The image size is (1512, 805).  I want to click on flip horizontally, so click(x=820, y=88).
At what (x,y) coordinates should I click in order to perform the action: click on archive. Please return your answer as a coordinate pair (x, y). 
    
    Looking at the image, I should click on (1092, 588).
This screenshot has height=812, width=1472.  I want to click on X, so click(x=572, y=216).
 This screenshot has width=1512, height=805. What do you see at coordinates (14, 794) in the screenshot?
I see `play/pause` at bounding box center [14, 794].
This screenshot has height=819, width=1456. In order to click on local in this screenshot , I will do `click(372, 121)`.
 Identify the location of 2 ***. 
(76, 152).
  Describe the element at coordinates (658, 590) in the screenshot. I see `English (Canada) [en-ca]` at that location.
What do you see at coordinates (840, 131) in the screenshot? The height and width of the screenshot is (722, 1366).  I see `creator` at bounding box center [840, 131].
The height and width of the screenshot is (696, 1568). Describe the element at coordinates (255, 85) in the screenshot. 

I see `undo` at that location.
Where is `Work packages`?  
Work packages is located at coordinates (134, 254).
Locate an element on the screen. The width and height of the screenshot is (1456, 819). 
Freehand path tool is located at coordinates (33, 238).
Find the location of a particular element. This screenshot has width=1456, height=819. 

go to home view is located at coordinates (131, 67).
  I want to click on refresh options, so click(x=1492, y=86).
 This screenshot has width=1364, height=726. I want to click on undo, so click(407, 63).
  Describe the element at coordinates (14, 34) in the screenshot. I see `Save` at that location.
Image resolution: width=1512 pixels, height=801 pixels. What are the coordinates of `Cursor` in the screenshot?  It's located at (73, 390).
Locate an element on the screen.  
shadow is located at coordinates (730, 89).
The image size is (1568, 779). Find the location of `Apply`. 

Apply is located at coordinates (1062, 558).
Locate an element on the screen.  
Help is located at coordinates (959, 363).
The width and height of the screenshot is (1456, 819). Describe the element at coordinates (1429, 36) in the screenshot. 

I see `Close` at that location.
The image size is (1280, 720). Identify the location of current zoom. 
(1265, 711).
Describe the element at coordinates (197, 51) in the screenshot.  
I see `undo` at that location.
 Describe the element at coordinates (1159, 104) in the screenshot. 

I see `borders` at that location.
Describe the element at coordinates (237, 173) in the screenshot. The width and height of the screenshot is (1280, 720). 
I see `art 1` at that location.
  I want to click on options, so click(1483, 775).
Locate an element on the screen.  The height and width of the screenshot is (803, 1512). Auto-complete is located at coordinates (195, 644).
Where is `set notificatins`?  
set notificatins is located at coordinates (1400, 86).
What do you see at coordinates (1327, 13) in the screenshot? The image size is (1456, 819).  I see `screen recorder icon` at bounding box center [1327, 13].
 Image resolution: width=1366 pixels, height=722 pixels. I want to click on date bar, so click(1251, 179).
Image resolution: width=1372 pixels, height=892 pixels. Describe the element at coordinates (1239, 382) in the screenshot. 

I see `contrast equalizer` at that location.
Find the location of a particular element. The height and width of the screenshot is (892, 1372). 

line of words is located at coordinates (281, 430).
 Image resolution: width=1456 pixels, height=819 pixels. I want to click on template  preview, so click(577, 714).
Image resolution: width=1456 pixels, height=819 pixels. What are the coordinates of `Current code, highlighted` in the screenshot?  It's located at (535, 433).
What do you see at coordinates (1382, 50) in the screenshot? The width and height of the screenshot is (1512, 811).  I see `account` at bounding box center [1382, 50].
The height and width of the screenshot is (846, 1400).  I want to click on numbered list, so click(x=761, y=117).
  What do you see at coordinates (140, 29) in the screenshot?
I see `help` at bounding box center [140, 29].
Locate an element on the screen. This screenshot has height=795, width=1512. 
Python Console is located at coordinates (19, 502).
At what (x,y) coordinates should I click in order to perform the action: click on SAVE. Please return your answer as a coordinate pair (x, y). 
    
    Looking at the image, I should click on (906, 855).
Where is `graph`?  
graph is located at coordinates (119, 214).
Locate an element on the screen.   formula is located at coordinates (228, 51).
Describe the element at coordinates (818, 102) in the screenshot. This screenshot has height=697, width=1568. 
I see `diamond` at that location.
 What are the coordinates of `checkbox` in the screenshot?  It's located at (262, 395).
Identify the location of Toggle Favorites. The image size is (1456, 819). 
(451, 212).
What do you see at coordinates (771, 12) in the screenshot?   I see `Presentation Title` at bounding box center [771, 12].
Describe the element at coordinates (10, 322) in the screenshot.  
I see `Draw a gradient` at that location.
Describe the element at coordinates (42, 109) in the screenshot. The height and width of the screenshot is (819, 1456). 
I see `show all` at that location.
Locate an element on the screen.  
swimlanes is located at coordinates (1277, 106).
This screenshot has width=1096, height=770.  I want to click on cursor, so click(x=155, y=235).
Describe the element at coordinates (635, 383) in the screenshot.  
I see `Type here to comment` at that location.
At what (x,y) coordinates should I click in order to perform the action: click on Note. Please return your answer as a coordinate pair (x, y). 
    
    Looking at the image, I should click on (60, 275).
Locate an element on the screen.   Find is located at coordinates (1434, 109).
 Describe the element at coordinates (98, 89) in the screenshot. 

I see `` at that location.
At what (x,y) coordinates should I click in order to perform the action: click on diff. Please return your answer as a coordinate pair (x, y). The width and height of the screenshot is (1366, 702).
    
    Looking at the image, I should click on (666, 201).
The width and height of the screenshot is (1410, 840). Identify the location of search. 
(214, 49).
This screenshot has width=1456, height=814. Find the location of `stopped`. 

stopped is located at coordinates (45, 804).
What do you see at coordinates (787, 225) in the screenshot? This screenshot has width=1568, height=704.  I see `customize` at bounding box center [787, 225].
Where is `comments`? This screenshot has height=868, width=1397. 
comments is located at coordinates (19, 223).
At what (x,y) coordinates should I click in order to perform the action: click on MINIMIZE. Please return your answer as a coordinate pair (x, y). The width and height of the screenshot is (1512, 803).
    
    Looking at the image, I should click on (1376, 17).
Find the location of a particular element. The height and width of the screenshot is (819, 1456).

□ □ □ □

• _Problem to work on_: Pull out every line of the items above that contains the string "bounding", matching case exactly.

• _The reply_:
I see `play/pause` at bounding box center [14, 794].
What do you see at coordinates (840, 131) in the screenshot? The height and width of the screenshot is (722, 1366).  I see `creator` at bounding box center [840, 131].
What do you see at coordinates (1327, 13) in the screenshot? The image size is (1456, 819).  I see `screen recorder icon` at bounding box center [1327, 13].
What do you see at coordinates (1382, 50) in the screenshot? The width and height of the screenshot is (1512, 811).  I see `account` at bounding box center [1382, 50].
I see `help` at bounding box center [140, 29].
What do you see at coordinates (771, 12) in the screenshot?   I see `Presentation Title` at bounding box center [771, 12].
What do you see at coordinates (787, 225) in the screenshot? This screenshot has width=1568, height=704.  I see `customize` at bounding box center [787, 225].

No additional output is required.